Security guarantees can guarantee insecurity | Adam Gallagher

Saudi Crown Prince Mohammed bin Salman will make his first visit to Washington this month since 2018. Over the past seven years, the Middle East has transitioned from a period of de-escalation and integration to one of post-October 7 turmoil and uncertainty. All along, though, the Saudis have sought a U.S. security guarantee, something the crown prince will look to secure on this trip to DC.

The de facto Saudi leader will undoubtedly point to the security assurances President Trump provided to Qatar in the aftermath of Israel’s attack in Doha to press Washington for a similar, if not stronger, arrangement for America’s oldest Gulf ally. It remains unclear if the administration will continue to insist on Saudi normalisation with Israel as part of such a deal. Regardless of the agreement’s contours, Trump should avoid making any security guarantees to the Saudis, as well as any other type of pledge that further entangles the United States in the Middle East.

Amid a complex geopolitical environment and mounting domestic challenges, the Trump administration has already devoted excessive attention and resources to the Middle East. From bombing Iran and the Houthis to the significant amount of senior-level bandwidth spent on achieving the Gaza cease-fire — something the administration could have simply forced on Israel by cutting off weapons provisions — and working through the next steps for Israel and the Palestinians, the United States’ focus on the region does not match its strategic significance.

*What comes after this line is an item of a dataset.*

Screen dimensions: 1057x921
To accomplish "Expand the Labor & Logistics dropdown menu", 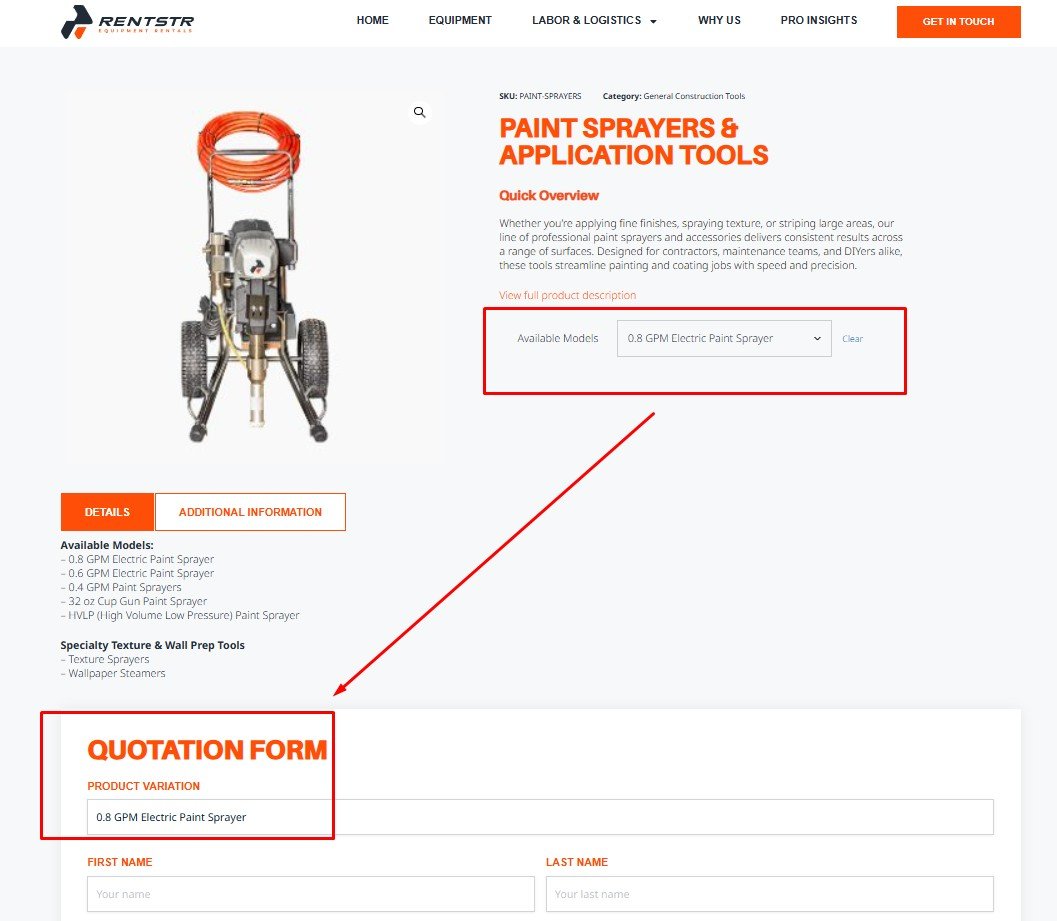I will click(x=593, y=20).
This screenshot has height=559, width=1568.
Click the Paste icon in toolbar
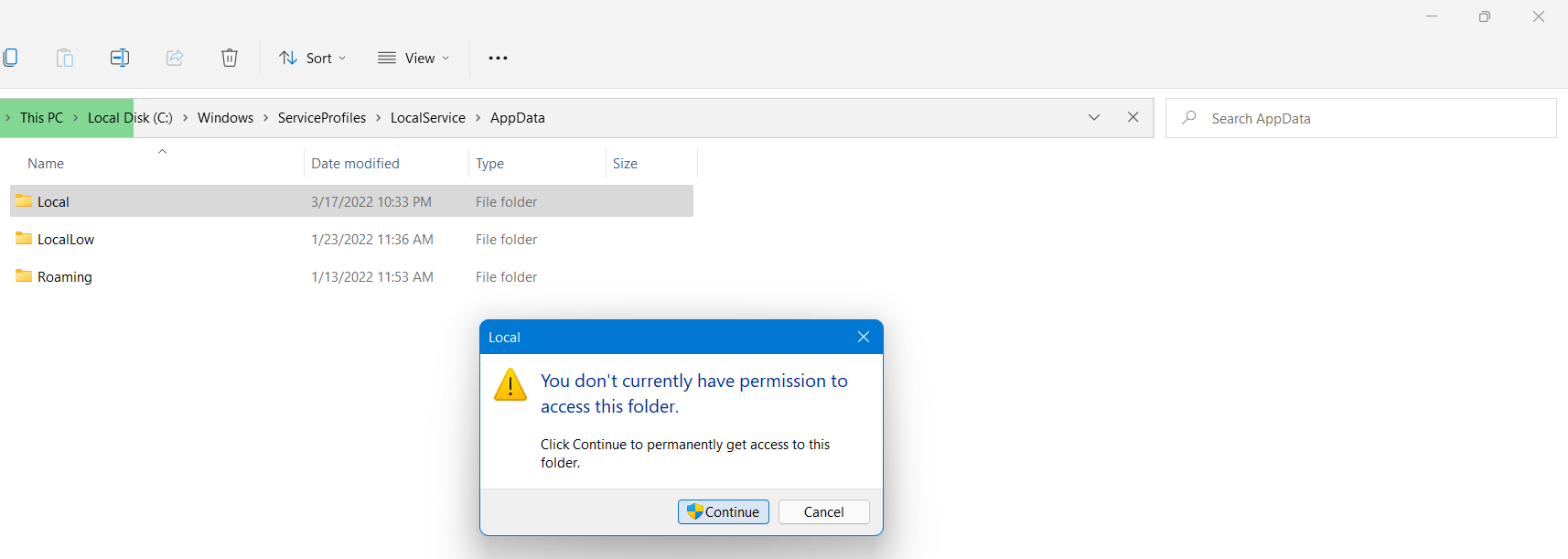pos(65,58)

Historically, Washington’s decades-long focus on the Middle East centered on two chief issues: oil and counterterrorism. But the United States no longer relies on Middle East oil, and regional actors are capable of taking on today’s diminished terrorist landscape. If anything, continued U.S. involvement in the region, particularly its culpability in what many international and Israeli organizations and scholars consider a genocide in Gaza, is stoking future terrorist threats to America.

 The security pledge Trump provided to Doha will loom large over bin Salman’s visit. The U.S. pledge is not a NATO Article 5-like commitment. Trump promulgated the pact through an executive order; it is not a congressionally approved treaty. Subsequent U.S. presidents can decide whether or not to uphold the agreement. Nonetheless, Trump would be wise to stop short of offering something similar to Saudi Arabia and should certainly avoid providing a formal security guarantee.

For one thing, a security guarantee could embolden the Saudi regime to pursue a more aggressive, adventurous foreign policy. From destabilising competition with Iran to Riyadh’s futile military intervention in Yemen — which led to one of the world’s worst humanitarian crises in recent years — Saudi Arabia has exhibited a recent penchant for reckless foreign policy. This is, in part, because of what it assumed would be continual U.S. backing. Now imagine if Saudi Arabia had an ironclad U.S. security guarantee.

Israel stands out as a particularly salient example of how U.S. security assurances can foster this type of moral hazard. When a great power provides a security pledge to a less powerful ally, the weaker state is more willing to take on risk, and the patron often ends up paying the price. There is simply no strategic reason for the United States to imperil its interests or incur costs if Saudi Arabia engaged in renewed adventurism.

Roughly a week after Trump announced the Qatar security pledge, Saudi Arabia and Pakistan signed a mutual defence pledge. Many observers suggested such a move was a warning to Washington that the Saudis would look elsewhere if they couldn’t count on the United States for security. That’s precisely what the United States should want. Saudi Arabia’s security should be its own responsibility. The Saudi-Pakistani deal is a reflection of an increasingly multipolar world, not some cautionary tale for the United States. In this new geopolitical landscape, middle powers will increasingly exert their own agency and hedge their relationships with the great powers.

The United States does not need to give away the farm to maintain its influence over Saudi Arabia

While a U.S. security guarantee for Saudi Arabia has long been discussed in the context of normalization with Israel, the burgeoning Saudi-Chinese relationship has also been a central consideration for Washington. The Saudi-Pakistani deal likely renewed those U.S. concerns, given Islamabad’s tight military ties with Beijing.

But the United States does not need to give away the farm to maintain its influence over Saudi Arabia. For one, the Saudis are the largest customer for U.S. foreign military sales. Despite being invited in 2023, Riyadh has abstained from formally joining the BRICS bloc because of the potential ramifications for its important relationship with the United States. Saudi Arabia is unlikely to sever ties with the United States anytime soon.

It’s one thing to compete with Beijing for influence over Saudi Arabia, a key middle power with major ambitions. Washington can do that by making economic and technology deals with the Saudis, as the crown prince will look to secure this month. But it’s another to put U.S. interests and security on the line. In the end, Trump should just say no to any security pledge for Saudi Arabia.